Data shown section start

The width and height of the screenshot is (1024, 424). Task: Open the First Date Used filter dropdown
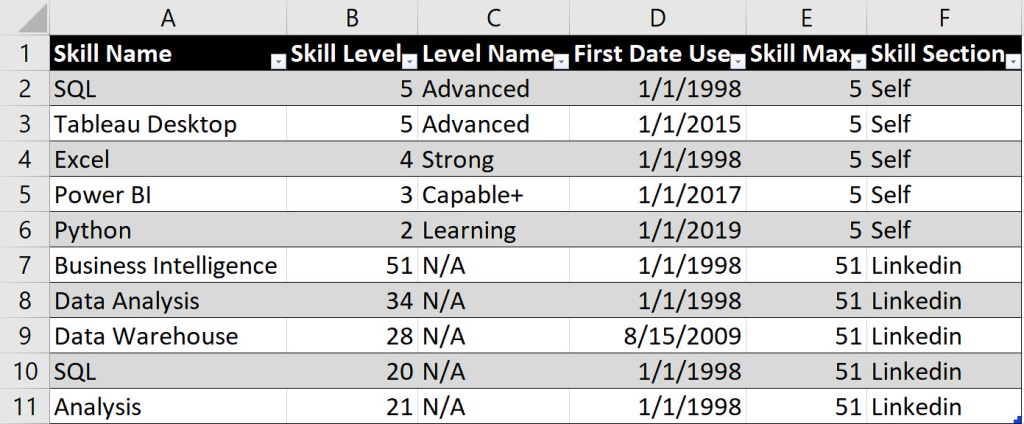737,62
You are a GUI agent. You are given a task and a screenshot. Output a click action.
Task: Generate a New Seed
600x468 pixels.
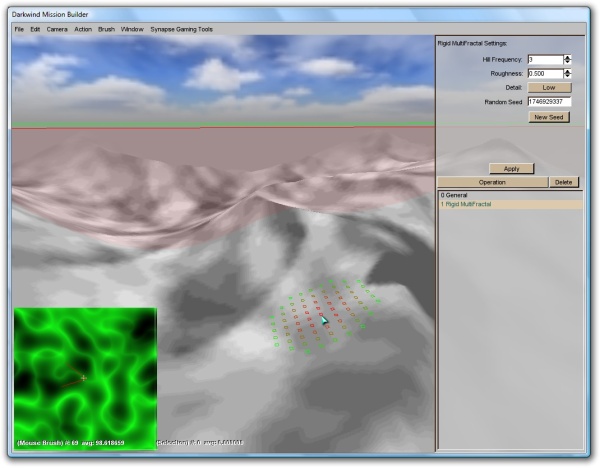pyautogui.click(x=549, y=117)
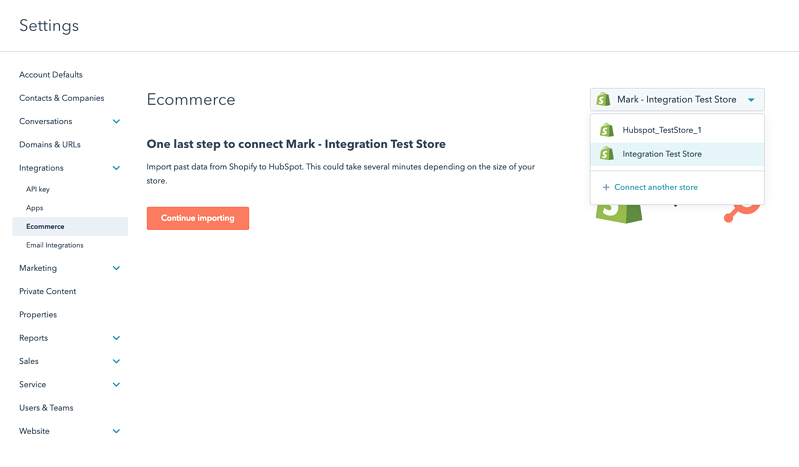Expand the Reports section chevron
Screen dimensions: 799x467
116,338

Data shown section end

- Exercise instructions -
Reproduce precisely the lines of the entries above, from the one containing "You are a GUI" through the final one, both ends included, and omit the pictures.

- Task solution -
You are a GUI agent. You are given a task and a screenshot. Output a click action.
Task: Generate a New Seed
600x468 pixels.
pyautogui.click(x=549, y=117)
Expand the Reports section chevron
Screen dimensions: 799x467
116,338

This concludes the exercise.